▼
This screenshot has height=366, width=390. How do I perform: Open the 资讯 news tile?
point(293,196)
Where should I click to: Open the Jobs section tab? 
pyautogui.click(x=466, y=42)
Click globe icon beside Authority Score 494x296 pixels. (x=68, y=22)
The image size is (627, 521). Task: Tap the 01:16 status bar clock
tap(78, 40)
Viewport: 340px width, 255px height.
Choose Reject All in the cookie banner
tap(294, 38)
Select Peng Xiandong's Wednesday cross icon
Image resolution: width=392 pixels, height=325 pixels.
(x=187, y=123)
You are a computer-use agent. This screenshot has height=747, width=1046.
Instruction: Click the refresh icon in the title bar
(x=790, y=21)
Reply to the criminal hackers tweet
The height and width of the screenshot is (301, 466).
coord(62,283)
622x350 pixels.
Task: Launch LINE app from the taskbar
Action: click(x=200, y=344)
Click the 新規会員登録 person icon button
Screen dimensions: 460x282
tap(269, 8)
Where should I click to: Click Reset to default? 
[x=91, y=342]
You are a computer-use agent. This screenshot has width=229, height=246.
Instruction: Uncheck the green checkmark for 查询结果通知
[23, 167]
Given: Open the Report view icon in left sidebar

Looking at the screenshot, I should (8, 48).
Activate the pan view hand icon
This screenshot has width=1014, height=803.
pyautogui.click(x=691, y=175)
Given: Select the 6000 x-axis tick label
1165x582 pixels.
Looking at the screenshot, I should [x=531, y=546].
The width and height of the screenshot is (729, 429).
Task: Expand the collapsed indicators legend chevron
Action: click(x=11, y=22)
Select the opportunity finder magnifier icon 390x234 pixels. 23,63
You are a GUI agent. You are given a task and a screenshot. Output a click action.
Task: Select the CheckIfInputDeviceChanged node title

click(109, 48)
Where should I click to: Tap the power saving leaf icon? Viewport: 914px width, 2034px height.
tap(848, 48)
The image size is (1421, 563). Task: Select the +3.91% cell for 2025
▲
**YOUR TASK:** What are the lines from the one with "Where should I click to: Tap" through the end of the records above? Set them down exactly, both ends included, and nothing else.

**TASK OUTPUT:**
Where should I click to: Tap the power saving leaf icon? Viewport: 914px width, 2034px height.
tap(848, 48)
The image size is (1421, 563). Task: Select the +3.91% cell for 2025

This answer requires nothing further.